145. Such considerations were scarcely determinative in Mr Berryman's case because, before he became seriously inebriated as he did, he was able to, and did, observe Ms Joslyn engaged in a similar pattern of extended consumption of alcohol. Although Mr Berryman went to sleep at 4.00 am, and may not have seen Ms Joslyn, as described, "staggering drunk" at about that time, it cannot seriously be suggested that it was not open to the primary judge to infer that Mr Berryman was aware of her extensive drinking. Her deceptive appearance of sobriety at the time he offered her his keys and exchanged positions with her at the wheel, whilst not irrelevant, could not in the circumstances enjoy the factual significance which the Court of Appeal assigned to them. Other witnesses who saw her after the accident might say that she showed no signs of intoxication.
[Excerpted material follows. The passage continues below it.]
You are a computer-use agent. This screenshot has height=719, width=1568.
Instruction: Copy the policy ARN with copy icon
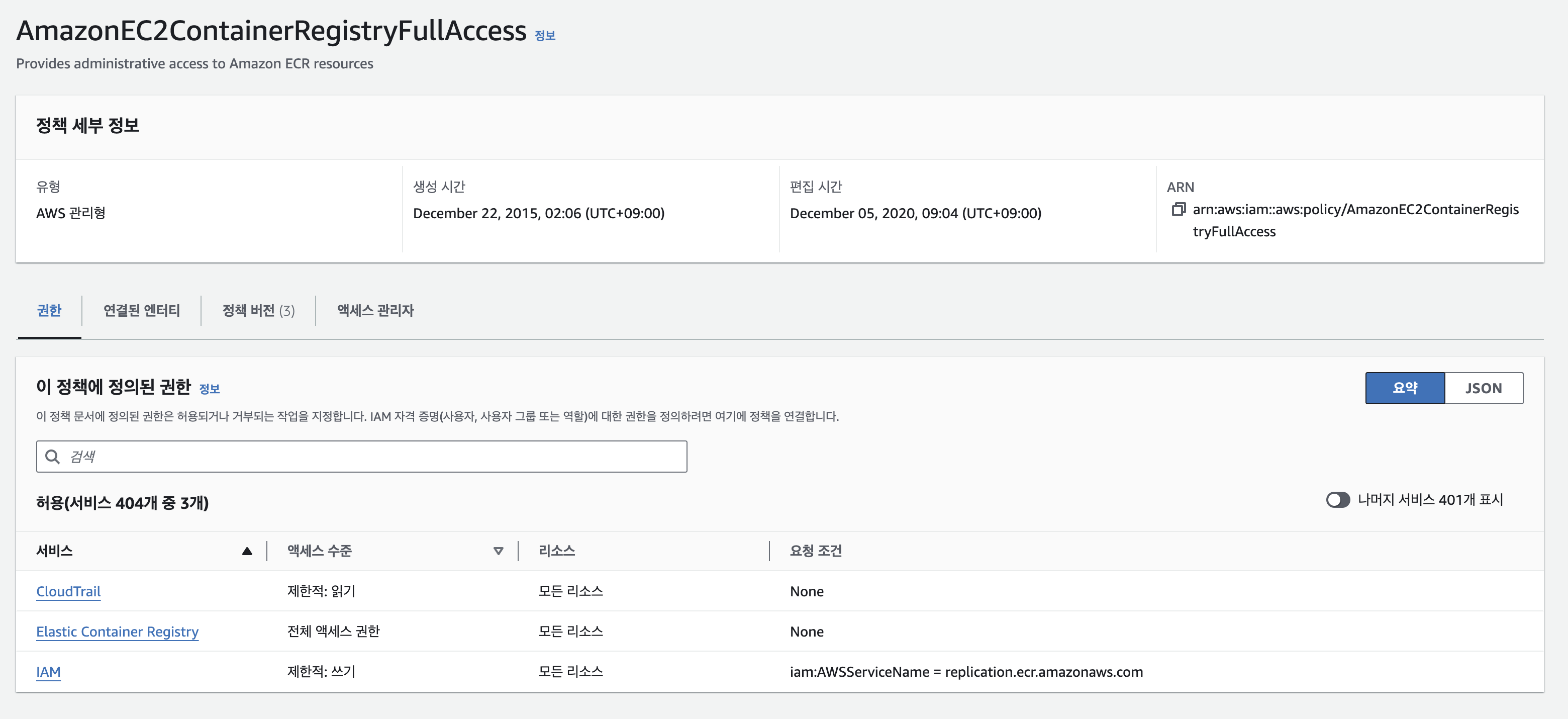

But Mr Berryman knew differently. This will commonly be the case where a driver and passenger have engaged, together or close by, in an extended bout of alcohol consumption over a continuous interval."
19 Hayne J agreed that the appeal should be allowed but considered that no error had been shown in the primary judge's apportionment of responsibility to Mr Berryman at 25%. However, his view on this issue did not command a majority as the other justices did not decide that issue but remitted it to this Court for determination.